▸ **Exercise details**: Once you reach the line containing "Screen dimensions: 1024x521", copy it and every line after it exactly, through the end of the data below.

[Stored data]

■ ■ ■

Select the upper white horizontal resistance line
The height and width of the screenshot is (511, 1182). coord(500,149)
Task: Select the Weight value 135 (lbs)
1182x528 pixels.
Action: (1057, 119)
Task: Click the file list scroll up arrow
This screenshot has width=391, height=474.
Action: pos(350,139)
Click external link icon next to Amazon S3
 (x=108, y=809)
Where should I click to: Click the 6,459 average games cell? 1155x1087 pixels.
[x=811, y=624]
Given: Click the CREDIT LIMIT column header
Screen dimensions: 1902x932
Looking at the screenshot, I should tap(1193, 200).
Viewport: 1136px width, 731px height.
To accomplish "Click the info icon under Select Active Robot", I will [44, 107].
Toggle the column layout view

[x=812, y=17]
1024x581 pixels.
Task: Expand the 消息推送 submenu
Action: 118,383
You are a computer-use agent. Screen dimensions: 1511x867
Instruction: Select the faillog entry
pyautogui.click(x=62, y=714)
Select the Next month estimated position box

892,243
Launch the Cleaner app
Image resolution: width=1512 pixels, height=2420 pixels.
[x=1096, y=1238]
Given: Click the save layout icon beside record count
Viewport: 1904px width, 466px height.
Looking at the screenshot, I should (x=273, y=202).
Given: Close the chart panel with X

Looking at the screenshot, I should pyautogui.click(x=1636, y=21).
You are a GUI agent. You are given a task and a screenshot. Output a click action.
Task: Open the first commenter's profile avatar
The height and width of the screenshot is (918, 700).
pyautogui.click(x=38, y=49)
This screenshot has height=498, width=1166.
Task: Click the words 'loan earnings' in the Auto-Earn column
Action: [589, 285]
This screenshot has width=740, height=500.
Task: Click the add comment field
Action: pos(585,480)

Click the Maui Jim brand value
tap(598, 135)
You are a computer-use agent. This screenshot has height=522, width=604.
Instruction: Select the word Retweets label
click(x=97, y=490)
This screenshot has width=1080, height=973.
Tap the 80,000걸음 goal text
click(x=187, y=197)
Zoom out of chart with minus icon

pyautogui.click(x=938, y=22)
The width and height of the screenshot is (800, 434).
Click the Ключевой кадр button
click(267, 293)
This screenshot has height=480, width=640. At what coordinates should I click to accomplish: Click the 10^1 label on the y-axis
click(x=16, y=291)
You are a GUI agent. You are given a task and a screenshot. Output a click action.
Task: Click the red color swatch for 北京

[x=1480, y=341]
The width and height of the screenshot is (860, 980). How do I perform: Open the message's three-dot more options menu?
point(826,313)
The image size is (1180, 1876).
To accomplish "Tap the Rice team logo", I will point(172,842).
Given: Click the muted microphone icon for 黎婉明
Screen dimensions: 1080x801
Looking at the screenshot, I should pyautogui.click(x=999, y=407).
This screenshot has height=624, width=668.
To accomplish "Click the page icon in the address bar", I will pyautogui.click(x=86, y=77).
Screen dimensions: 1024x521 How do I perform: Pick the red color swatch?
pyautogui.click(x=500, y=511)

■ ■ ■

▸ **Completed task**:
Screen dimensions: 1024x521 How do I perform: Pick the red color swatch?
pyautogui.click(x=500, y=511)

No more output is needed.